[LLVMdev] help decompiling x86 ASM to LLVM IR

Tue Mar 12 10:17:07 PDT 2013

James Courtier-Dutton <james.dutton at gmail.com> writes:

> I already know how to handle the case you describe.
> I am not converting ASM to LLVM IR without doing quite a lot of analysis first.
> 1) I can already tell if a register is refering to a pointer or an
> integer based on how it is used. Does it get de-referenced or not? So,
> I would know that "p" is a pointer.
> 2) From the binary, I would know if it was for 32bit or 64bit.
> 3) I could then use (1) and (2) to know if "add %rax, 8" is "p = p +
> 1" (64bit long), or "p = p + 2(32bit long)"
>
> So, I think your "It is not possible" is a bit too black and white.

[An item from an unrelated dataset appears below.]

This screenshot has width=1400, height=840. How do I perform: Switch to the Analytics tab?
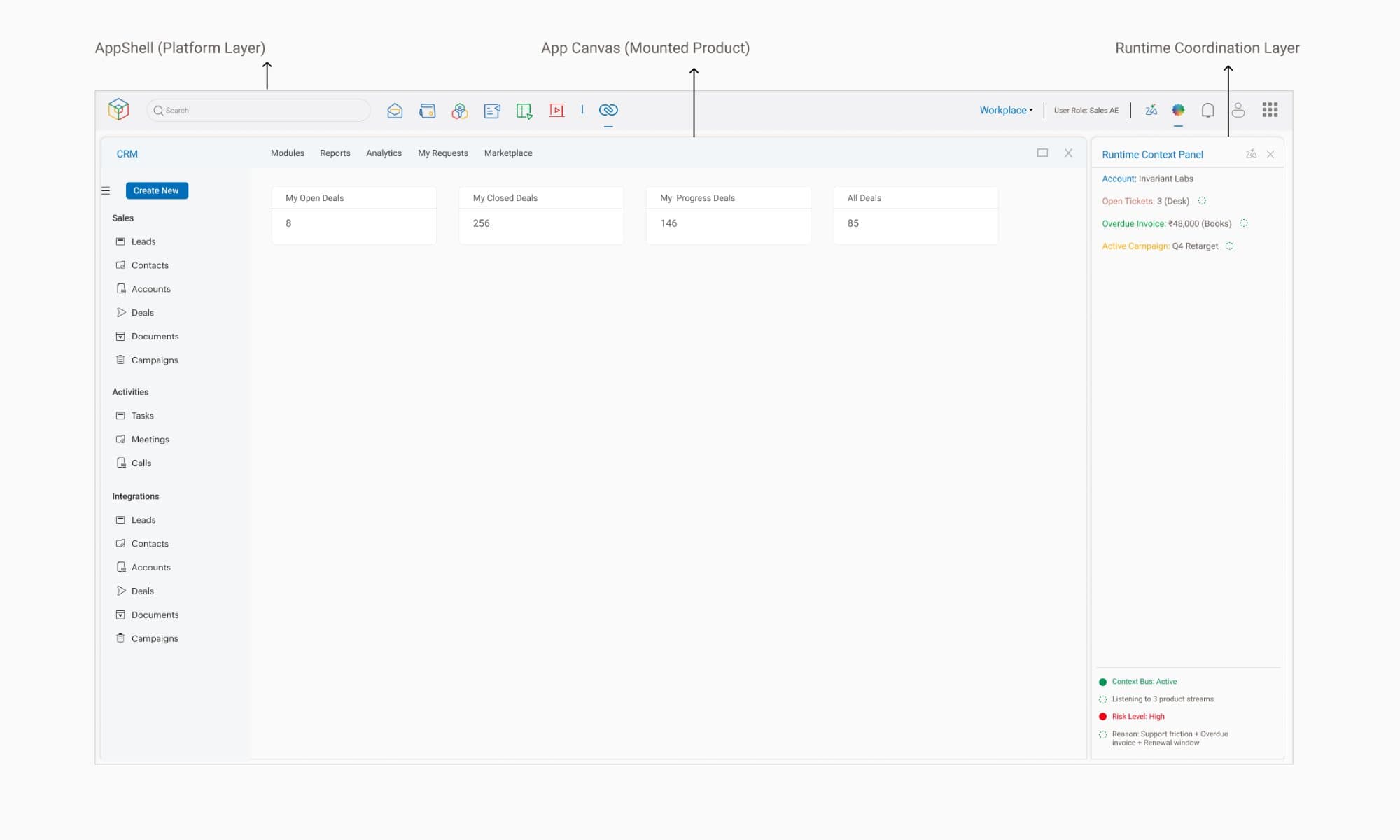384,153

There is no amount of automated analysis that makes possible
"translating" arbitrary binary code from one architecture to another.

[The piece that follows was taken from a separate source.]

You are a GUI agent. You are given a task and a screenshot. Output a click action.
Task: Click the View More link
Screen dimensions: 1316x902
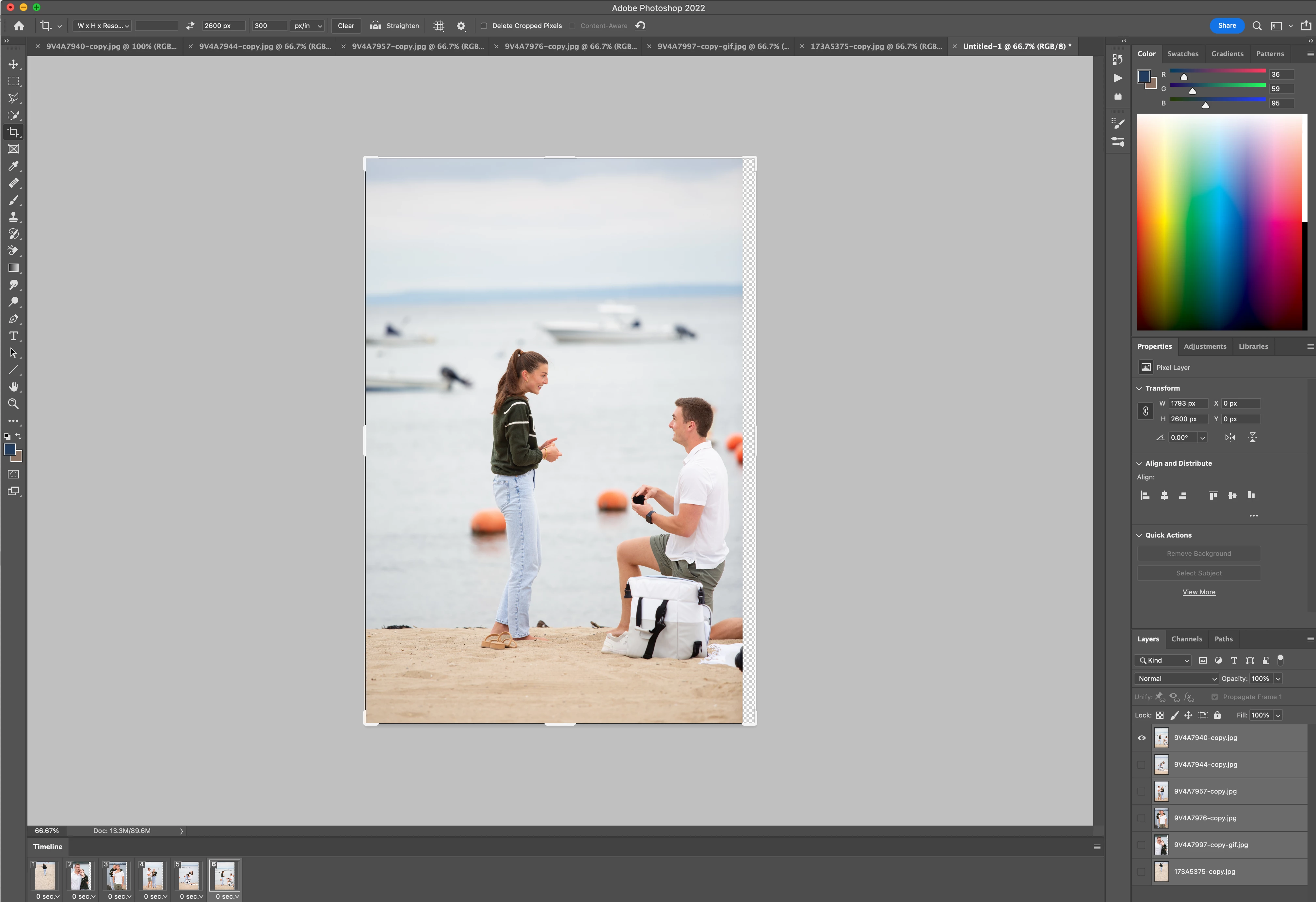pyautogui.click(x=1199, y=592)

Your above stated rules would fail for my example. This code:

int foo(int *p) {
   ++p;
   return *p;
}

compiled in x86 (Linux or Windows) would generate the very same binary
code than

long foo(long *p) {
   ++p;
   return *p;
}

but those functions generate different code in x86_64-linux, where `int'
is 32 bits and `long' 64 bits. In the general case, it is unfeasible to
decide if `p' is a pointer to `int' or `long' on x86.

There are lots and lots of examples of that kind. Other type of problems
are translating ABI-related code, reflecting external data structures...